# Trills



## Dorsetmike

I'm trying to rearrange John Stanley sonatas from flute and strings in PDF format to flute and harpsichord; I first used PDF to Music software to produce a MIDI file which I could import into Finalé.

My questions;
is the trill always between the base note & up 1semi-tone or might the accompanying note(s) have any relevance say base and semitone down or whole tone up/down?

playing the PDF to MIDI version sounds awful, is there anyway that could be read as a trill?

Is my edit about right?

from original








from PDFtoMIDI








My edit







Ooops, looks like I need to redo the last notes of the 3rd staff, not quite as Stanley original

I'm also having fun(?) converting up to 6 string staffs into harpsichord left and right hand; I started using Finalé Print Music, but then found out that the full Finalé has a tool they call Explode & Implode
highlight 2,3 or more staffs select Implode and you have a single staff of chords. The explode works to split a staf of chords into separate staffs. So far I'm working with the trial version, I have set myself to do all 14 sonatas, hopefully I can do it withing the 29 remaining days of the free trial version, otherwise the upgrade is $200

I do also have PDFs of the original John Stanley scores from IMSLP, however, being hand written, the computer does not recognise them plus it's figured bass which is a foreign language to me.

The arrangements I'm working from for opus 1 are all various solo instruments with string BC, the Opus 4 are various solo instruments with harp BC which latter should be a bit easier.

When complete I'l be looking for someone to perform &/or record them and maybe upload to youtube.


----------



## Taggart

In the Klavierbüchlein für Wilhelm Friedemann Bach, Johann Sebastian Bach lists a number of these signs together with the correct way to interpret them.










He calls a trill a shake and starts on the note above in typical Baroque style. See also http://www.oldflutes.com/articles/classicaltrill/index.htm for some discussion of the trill up to 1820.


----------



## Dorsetmike

Problem for me is no shake line just _tr_ above a note.


----------



## Taggart

Tr or shake sign - all the same. Trill in baroque starts on the *scale *note above the written note *not *a semitone above unless the scale note *is* a semitone. It may finish with a turn to make it smooth - see the second reference which uses the tr sign but talks about shakes.


----------



## Dorsetmike

Thanks for that, got the page from oldflutes.com bookmarked, probably print it out.

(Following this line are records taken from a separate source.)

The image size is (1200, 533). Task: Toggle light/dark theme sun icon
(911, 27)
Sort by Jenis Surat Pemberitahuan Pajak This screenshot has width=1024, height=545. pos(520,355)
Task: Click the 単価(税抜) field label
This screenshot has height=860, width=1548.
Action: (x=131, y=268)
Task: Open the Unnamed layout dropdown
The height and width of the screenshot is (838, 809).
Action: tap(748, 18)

I've since found that the sonata is in D minor which could well explain the C# and F# that frequently appear, I'll also need to re-edit quite a few of the trills.


----------



## Dorsetmike

Just to throw in a bit of confusion I just found this page
http://www.jennifercluff.com/flutetrills.pdf
which would appear to be more relevant for the Stanley sonatas published in the 1740s, one thing it does mention is that interpretation could change depending on the period it was written in, the page linked in your post above to oldflutes.com refers to 1750-1820.

Methinks I might initially do one movement with each alternative, see which sounds best.


----------



## Zolaerla

I highly recommend you check out MuseScore, which is free, can import from MIDI (it does it differently from Finale), supports MusicXML, can merge multiple lines, and do trills (mostly) properly:
https://musescore.org/en

They make their money by having a pay service to upload and share all of your sheet music, which seems backwards to me (free software, pay to share? ok), but I've had way more success transcribing with it than other similar software I've tried.


----------



## Dorsetmike

I've been using Finalé for quite a few years, started with the "entry level" package and gradually upgraded. I think I'll stick with it now, don't fancy another learning curve at 84.


----------